Il pesce, e non solo
Sul fronte pratico, Piretta invita a guardare al mare come a un alleato insospettabile. «Il pesce è tra le fonti migliori di ferro e il tonno in scatola, in particolare, offre un apporto di ferro biodisponibile paragonabile a quello del filetto: è quindi una valida alternativa alla carne» sottolinea. «A parità di profilo nutrizionale, le conserve ittiche sono di uso immediato: pratiche, pronte e senza scarti». Un esempio concreto: 100 grammi di tonno sott’olio forniscono circa 1,7 mg di ferro. E con il ferro arrivano vitamina B12, folati e proteine, nutrienti chiave quando si parla di prevenzione e contrasto dell’anemia. Nella stessa famiglia di “alleati da dispensa” rientrano anche acciughe e sgombro: le prime forniscono in media 1,3 mg di ferro per 100 g, il secondo circa 2,1 mg per 100 g.
Questo non significa mettere da parte il mondo vegetale, che resta prezioso per comporre una dieta varia. Legumi come fagioli, ceci e lenticchie, soia e derivati, funghi secchi, frutta secca, crusca e cereali integrali, spezie ed erbe aromatiche (timo, cumino, origano, cannella, salvia, semi di finocchio), oltre alle verdure a foglia verde come radicchio e spinaci, contribuiscono all’introito di ferro non eme. Per migliorarne l’assorbimento, il trucco è abbinarli a fonti di vitamina C — agrumi, kiwi, fragole, peperoni, pomodori — e limitare, nello stesso pasto, sostanze che ne riducono la biodisponibilità, come eccesso di tè, caffè o calcio.

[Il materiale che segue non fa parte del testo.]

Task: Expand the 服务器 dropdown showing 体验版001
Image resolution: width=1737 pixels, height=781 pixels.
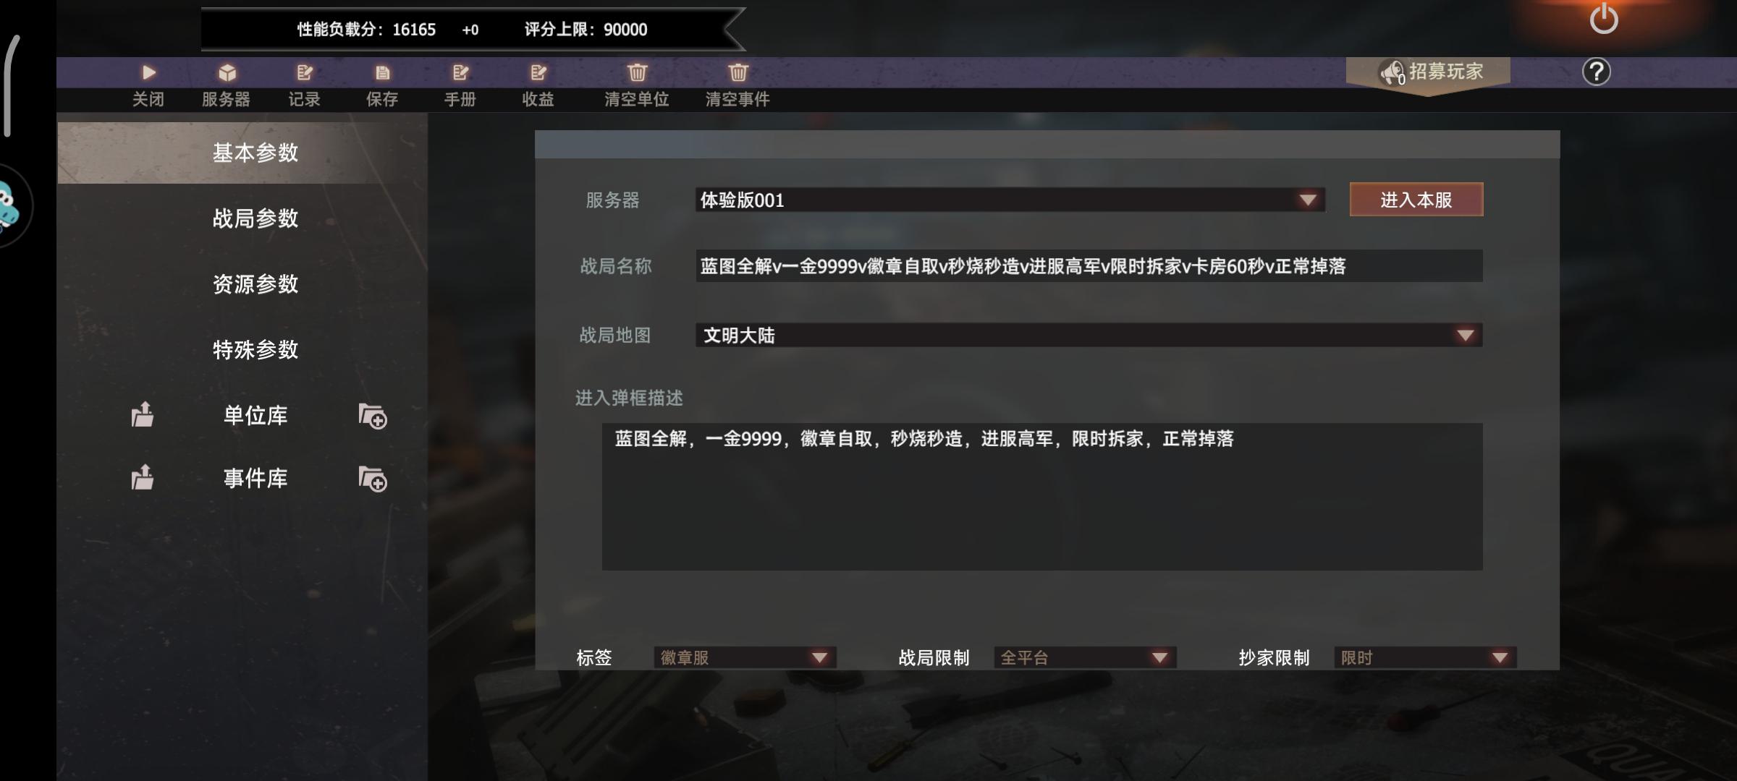Action: pos(1010,200)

Fondamentale la dieta “ferrea”
Il messaggio, in sintesi, è duplice: riconoscere i campanelli d’allarme e intervenire presto, meglio se con l’aiuto del medico per gli esami del sangue e un piano nutrizionale o di integrazione ad hoc; e, nella quotidianità, costruire una “dieta ferrea” che non rinunci alla praticità. In questo senso il tonno in scatola e le altre conserve ittiche si rivelano un’opzione intelligente: facili da inserire in insalate complete, paste e cereali integrali, abbinati a legumi e verdure ricche di vitamina C, aiutano a coprire il fabbisogno e a mantenere le riserve al sicuro.
Per chi vive fasi della vita più esigenti — dall’adolescenza alla gravidanza, dall’allattamento a periodi di allenamento intenso — l’attenzione deve essere ancora maggiore. L’obiettivo non è inseguire super-diete o mitici “cibi miracolosi”, ma comporre pasti equilibrati, regolari e sostenibili nel tempo. Con qualche scelta furba, come tenere in dispensa una scorta di pesce in conserva, il ferro torna a fare il suo mestiere: portare ossigeno alla nostra energia quotidiana.